Saturday, 17 February 2018

Saturday Ramble

A couple of people query my love of smaller (or just small) shows. The trend in the last twenty years is to get bigger and bigger and this probably peaks with the mighty Warley.  The comment that accompanies is often that it proves how buoyant the hobby is. Maybe, maybe not. I would tend to say the opposite. I don't know what the gate numbers are for such a show, but I'd think that there is a percentage involved here. Say it is 10,000. 2,500 of this are casuals i.e. those who are interested but do no modelling. Another quarter are what might be termed 'collectors', those who will buy the latest Hornby model and put it on the shelf. Leaving half of the number who are are actually doing any modelling; from running some RTR round in circles, to the full-blown hair-shirt scratch-builders.

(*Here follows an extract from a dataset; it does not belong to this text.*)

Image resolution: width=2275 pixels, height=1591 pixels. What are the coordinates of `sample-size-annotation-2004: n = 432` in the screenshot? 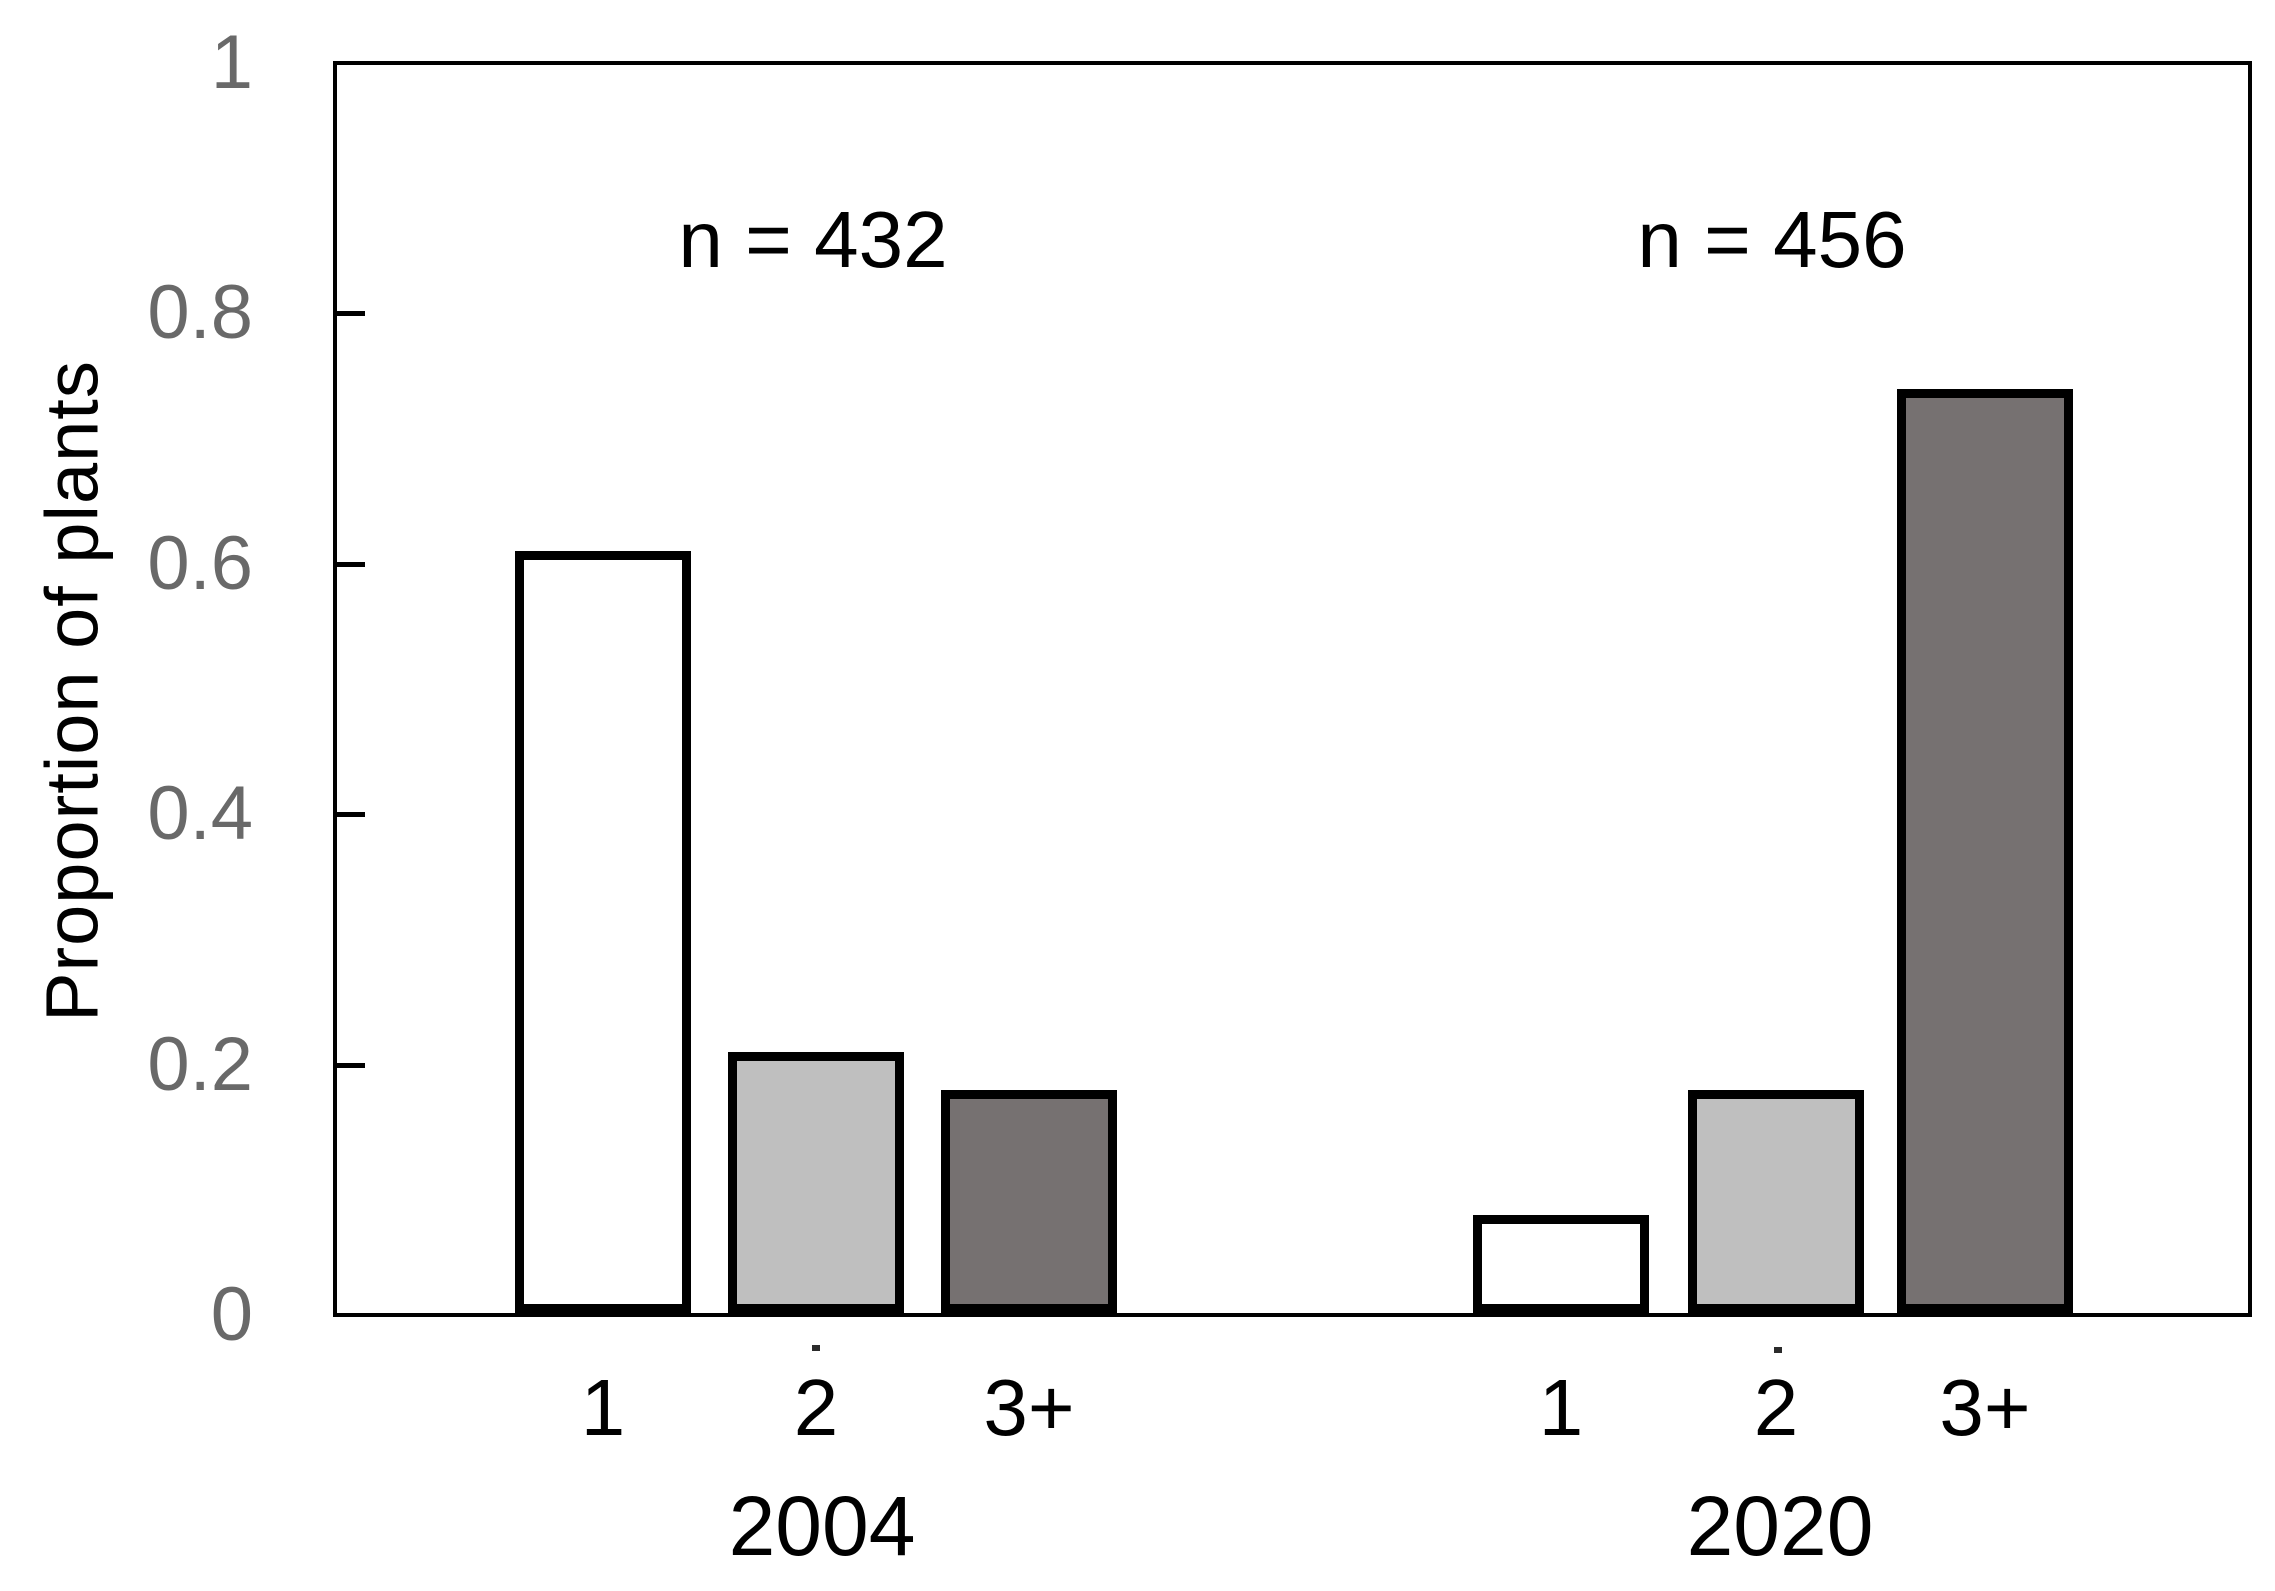 It's located at (813, 240).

These numbers could also most probably be transferred in percentage terms down to any show. The difference is that at the smaller shows you get more modelling. Yes some of it isn't that high quality, but it is modelling nevertheless. What's more is that it is more representative of what actually happens, and shows the real levels of attainment. The big shows rarely do this, only picking the best of the bunch and keeping the quality high. Not to mention the fashion of 'billing', that is that there has to be a number of name layouts that have appeared in the press. The problem here is that can have an adverse effect leaving the casual/beginner with a feeling of 'I'll never be able to do that'. Conversely the small show usually hits a more basic level. There maybe a top flight layout or two, but more likely there will be varying levels of quality, and more often  - ideas. In other words some of the more left-field oddball stuff that will never get to Warley et al and has been dreamt up by a guy who has no desire to go there. That's where the magic is, that's where the modelling is, and that's where I tend to gravitate toward.


  1. Hi Chris

    I think you make several valid points here. Perhaps the main one is about who is actually modelling. It is perfectly OK for somebody to create a layout with RTR stock, ready to plant buildings etc.

    Perhaps what we might encourage is that people have a bash at making a few items. Take Handcross, which you highlighted recently. It was an interesting mix of the rather basic E2 and more authentic motive power, mixed with Ratio coaches built from kits. On the building side the station building is a modified Wills Craftsman and if I remember rightly the Inn is scratch built.

    It strikes me that in Railway Modelling RTR is a big part of the hobby, whilst in aviation, military modelling and boats there is more actual modelling and creativity.

    Inevitably the big ticket layouts get the attention. For me a small layout with a bit of personality and fewer locos and stock are much more attractive. That doesn't shift inventory for the commercial side of things.

  2. I'm not sure there are many casual visitors to the NEC. You don't ened up there by accident, and if you didn't, I'm not sure you'd say, "Well, we are here. Let's go to the toy train show.". Those with an interest but doing no modelling will be a high percentage, but that's because lots of people are now only interested in buying boxes. Depresseing, but at least it keeps the RTR makers in business - and if they went out of business, I don't beleive there would be an upsurge of Romford wheel making. People would just spend money on something else.

    People (apart from me) also don't want unusual layouts. They want the same mega layouts that appear everywhere and moan if they aren't there. Then they moan that it's the same layouts at every show. "Why isn't there a new Gresley Beat at every show" cries kettlesforever434 while ignoring the fact he's not done anything more than add to his collection of boxes for years.

  3. I'll bet there are more casuals than you think. From the accompanying only marginally interested partners to those who are going with a mate because he suggested it, in the way that I might wander along with someone to a classic bike show even though my interest is very slight. I wouldn't go on my own... but. In some ways those are the people we're trying to attract.